Easier way to remove/clear pending operations #4265

mitchellmaler · 2020-04-01T19:25:41Z

Today I am testing a bunch with Pulumi which includes some resources not coming up correctly or even me just canceling it to change some code to restart it.
Currently I have to export, delete the pending operations, then import the stack almost each time which is pretty tedious.
Could a stack command be added to just automatically clear pending operations that way it is more user friendly?

lukehoban · 2020-10-06T22:01:58Z

We should also seriously reconsider whether we should block updates on "pending operations" at all. We could choose to warn instead of error - allowing updates to continue. By far the most common case for "pending operations" is a leaked resource creation - which does not actually put a stack in a "stuck" state - it just suggests there may be an out-of-band cleanup step needed.

lukehoban · 2020-11-03T19:36:20Z

My concrete suggestion:

Make the current error a warning - and clean up the text of the message
Add a pulumi state clear-pending-operations that takes care of removing these pending operations (and mention it in the warning)

pgavlin · 2020-11-03T19:39:03Z

We could choose to warn instead of error - allowing updates to continue. By far the most common case for "pending operations" is a leaked resource creation

We could be a bit more precise here and only warn on pending creates. We could continue to error on pending deletes and updates.

We should also fix refresh s.t. it clears pending operations: it was always the intent that that command would resolve these operations.

pgavlin · 2020-11-03T19:42:21Z

For more context, refresh was the intended solution because the problem with pending operations is that we don't know the actual state of the resource being changed. In the case of updates and deletes, refresh can give us the actual state and resolve the pending operation.

lukehoban · 2020-11-03T19:49:47Z

Good points - updated suggestion:

Make the current error a warning
Make pulumi refresh report a warning on pending creates, and clear out pending_operations.
Simplify the warning in (1) to (a) point users to run pulumi refresh (b) be simpler and more specific.

hugbubby · 2021-02-24T04:13:35Z

The comments in this thread almost speak as if this is an unresolved IaC problem. I'm confused as to why there doesn't seem to be a mirror issue in terraform, where I have literally never encountered issues interrupting an apply before. What do they do and why isn't it applicable here?

pgavlin · 2021-02-24T18:04:05Z

I'm confused as to why there doesn't seem to be a mirror issue in terraform, where I have literally never encountered issues interrupting an apply before.
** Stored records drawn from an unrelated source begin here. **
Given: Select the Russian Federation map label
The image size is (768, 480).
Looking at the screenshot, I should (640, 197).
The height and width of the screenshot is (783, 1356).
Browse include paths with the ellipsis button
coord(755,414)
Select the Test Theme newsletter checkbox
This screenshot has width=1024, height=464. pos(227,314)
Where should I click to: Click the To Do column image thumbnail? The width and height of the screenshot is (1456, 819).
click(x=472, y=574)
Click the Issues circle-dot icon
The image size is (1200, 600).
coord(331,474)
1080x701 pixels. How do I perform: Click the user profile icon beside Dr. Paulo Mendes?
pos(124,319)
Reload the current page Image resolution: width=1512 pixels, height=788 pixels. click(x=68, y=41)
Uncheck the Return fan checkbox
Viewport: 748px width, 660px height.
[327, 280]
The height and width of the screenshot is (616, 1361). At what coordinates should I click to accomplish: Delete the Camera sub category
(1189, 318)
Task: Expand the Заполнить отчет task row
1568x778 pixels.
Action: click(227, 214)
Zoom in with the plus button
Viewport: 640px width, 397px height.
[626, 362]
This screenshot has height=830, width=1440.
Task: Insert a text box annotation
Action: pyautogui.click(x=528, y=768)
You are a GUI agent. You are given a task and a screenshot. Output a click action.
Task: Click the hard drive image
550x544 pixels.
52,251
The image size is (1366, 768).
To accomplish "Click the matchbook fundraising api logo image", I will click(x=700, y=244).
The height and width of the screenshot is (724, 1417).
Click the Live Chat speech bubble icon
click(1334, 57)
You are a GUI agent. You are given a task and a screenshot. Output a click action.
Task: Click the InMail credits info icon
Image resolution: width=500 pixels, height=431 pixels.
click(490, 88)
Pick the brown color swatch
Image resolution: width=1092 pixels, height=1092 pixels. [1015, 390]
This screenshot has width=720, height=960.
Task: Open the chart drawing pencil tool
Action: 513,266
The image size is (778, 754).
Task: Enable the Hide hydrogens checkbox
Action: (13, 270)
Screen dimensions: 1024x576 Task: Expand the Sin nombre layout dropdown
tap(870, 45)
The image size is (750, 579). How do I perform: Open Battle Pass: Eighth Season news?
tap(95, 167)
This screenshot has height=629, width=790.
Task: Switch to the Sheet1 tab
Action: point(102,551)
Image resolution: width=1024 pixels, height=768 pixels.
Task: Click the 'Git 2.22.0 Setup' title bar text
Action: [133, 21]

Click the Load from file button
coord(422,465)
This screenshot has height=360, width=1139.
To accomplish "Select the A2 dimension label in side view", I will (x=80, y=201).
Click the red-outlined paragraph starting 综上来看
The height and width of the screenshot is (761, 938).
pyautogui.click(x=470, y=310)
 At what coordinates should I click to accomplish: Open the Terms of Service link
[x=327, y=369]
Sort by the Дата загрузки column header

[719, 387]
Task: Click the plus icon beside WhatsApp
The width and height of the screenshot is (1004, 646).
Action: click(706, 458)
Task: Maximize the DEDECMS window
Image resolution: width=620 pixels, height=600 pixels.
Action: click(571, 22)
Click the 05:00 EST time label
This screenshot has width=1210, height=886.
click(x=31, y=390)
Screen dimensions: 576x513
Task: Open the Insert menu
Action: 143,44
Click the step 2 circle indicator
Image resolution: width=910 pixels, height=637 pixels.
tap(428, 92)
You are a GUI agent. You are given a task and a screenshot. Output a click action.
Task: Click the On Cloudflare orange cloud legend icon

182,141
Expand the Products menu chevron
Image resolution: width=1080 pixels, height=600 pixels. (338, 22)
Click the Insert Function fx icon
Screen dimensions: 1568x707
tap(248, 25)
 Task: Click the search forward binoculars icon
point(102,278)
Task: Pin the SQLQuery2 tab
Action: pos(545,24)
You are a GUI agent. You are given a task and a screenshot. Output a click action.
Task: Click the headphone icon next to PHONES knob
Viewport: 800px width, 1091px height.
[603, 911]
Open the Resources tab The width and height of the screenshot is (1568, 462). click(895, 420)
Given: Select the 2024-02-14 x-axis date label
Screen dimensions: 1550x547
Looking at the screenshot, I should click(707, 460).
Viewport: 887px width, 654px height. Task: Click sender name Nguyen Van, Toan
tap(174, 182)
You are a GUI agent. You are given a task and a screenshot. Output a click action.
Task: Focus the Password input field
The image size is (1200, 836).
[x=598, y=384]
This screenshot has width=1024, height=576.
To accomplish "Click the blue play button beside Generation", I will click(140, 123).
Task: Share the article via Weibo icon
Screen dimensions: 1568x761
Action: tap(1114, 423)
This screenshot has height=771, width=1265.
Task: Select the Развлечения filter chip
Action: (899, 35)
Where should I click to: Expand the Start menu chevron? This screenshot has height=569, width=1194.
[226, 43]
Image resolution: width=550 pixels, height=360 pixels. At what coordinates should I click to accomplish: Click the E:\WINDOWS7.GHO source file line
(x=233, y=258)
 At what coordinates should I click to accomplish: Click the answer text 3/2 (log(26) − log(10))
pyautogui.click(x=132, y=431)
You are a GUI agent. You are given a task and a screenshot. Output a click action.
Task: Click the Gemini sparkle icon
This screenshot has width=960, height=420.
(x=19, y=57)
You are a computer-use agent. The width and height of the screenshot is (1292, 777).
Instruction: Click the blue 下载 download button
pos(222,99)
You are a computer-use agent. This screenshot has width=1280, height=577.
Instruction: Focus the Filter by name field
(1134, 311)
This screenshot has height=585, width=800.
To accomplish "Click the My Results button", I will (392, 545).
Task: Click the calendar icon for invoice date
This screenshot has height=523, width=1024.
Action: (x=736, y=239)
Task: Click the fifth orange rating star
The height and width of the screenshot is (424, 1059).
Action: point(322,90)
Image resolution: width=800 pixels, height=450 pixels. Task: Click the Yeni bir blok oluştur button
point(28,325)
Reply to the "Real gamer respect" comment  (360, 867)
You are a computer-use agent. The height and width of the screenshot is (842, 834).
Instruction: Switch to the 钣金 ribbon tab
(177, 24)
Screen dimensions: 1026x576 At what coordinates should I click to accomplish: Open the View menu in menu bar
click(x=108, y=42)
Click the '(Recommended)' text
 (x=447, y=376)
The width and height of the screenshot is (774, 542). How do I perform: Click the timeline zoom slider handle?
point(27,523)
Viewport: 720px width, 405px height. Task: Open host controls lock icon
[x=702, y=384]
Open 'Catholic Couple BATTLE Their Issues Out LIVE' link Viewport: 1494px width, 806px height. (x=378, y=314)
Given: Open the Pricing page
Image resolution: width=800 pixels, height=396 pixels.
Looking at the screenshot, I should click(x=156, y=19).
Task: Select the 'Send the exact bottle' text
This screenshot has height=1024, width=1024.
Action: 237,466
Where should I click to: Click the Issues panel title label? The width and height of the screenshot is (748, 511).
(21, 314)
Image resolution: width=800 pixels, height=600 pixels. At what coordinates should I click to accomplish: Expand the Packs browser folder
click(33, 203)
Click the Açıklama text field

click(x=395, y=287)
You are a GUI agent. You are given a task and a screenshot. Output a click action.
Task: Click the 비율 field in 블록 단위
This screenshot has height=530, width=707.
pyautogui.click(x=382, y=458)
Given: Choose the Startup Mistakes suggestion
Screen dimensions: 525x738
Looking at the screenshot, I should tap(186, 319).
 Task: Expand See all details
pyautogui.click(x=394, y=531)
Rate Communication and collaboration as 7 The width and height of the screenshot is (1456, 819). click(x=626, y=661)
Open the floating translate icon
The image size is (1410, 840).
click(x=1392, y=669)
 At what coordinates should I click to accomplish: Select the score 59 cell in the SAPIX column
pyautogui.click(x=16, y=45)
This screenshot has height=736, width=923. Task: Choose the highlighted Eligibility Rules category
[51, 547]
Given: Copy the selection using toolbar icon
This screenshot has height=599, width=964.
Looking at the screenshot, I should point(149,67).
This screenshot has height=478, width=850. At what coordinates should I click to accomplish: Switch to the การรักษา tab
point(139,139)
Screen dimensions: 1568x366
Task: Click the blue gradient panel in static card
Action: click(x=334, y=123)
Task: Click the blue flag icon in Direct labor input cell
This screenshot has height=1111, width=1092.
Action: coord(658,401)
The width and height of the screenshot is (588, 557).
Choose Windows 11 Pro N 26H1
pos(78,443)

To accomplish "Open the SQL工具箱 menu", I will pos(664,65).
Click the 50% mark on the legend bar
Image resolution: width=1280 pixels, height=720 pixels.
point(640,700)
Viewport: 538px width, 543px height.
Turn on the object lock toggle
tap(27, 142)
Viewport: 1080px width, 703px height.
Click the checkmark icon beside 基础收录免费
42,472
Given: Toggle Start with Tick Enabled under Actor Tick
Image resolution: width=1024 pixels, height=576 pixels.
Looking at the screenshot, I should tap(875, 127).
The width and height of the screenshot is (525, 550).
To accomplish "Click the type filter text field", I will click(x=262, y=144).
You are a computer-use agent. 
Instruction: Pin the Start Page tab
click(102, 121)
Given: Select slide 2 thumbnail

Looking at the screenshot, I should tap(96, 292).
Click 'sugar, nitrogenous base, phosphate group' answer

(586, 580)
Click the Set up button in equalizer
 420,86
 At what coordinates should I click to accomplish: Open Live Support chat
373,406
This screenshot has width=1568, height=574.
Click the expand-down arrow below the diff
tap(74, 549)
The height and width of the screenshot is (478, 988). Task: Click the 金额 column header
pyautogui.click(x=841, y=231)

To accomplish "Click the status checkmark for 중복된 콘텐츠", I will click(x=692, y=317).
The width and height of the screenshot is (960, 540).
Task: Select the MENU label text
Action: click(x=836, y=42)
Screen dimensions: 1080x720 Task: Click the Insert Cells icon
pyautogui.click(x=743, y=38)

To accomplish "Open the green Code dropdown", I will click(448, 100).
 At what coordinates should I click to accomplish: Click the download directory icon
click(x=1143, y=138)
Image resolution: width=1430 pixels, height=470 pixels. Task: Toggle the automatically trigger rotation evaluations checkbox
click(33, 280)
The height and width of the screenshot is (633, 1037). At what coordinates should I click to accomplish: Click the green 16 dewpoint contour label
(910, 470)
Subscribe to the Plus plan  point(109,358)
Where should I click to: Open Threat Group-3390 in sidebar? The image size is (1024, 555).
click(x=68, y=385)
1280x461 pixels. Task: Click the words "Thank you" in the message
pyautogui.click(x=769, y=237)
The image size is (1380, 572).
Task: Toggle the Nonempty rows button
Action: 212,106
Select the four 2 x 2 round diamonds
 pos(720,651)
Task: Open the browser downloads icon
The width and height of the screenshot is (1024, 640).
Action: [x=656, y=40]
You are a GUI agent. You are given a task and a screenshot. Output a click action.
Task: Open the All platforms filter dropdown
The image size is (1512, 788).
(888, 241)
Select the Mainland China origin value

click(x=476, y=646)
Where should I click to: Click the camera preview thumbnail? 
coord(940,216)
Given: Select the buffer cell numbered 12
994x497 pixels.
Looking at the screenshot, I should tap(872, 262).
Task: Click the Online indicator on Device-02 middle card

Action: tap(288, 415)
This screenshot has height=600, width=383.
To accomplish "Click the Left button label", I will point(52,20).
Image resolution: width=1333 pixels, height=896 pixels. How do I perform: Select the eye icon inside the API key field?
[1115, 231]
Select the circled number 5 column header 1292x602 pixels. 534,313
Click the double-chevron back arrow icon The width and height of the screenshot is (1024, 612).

What do they do and why isn't it applicable here?

AFAIK, Terraform does not use a model its state as a journal. Instead, their approach relies on refreshing prior to each update in order to detect the current state of resources that might have been interrupted while updating. That approach leaves out the possibility of warning on interrupted creates, etc., and imposes the overhead of refreshing by default.

hugbubby · 2021-04-09T18:59:51Z

@pgavlin

I'm confused as to why there doesn't seem to be a mirror issue in terraform, where I have literally never encountered issues interrupting an apply before. What do they do and why isn't it applicable here?

AFAIK, Terraform does not use a model its state as a journal. Instead, their approach relies on refreshing prior to each update in order to detect the current state of resources that might have been interrupted while updating. That approach leaves out the possibility of warning on interrupted creates, etc., and imposes the overhead of refreshing by default.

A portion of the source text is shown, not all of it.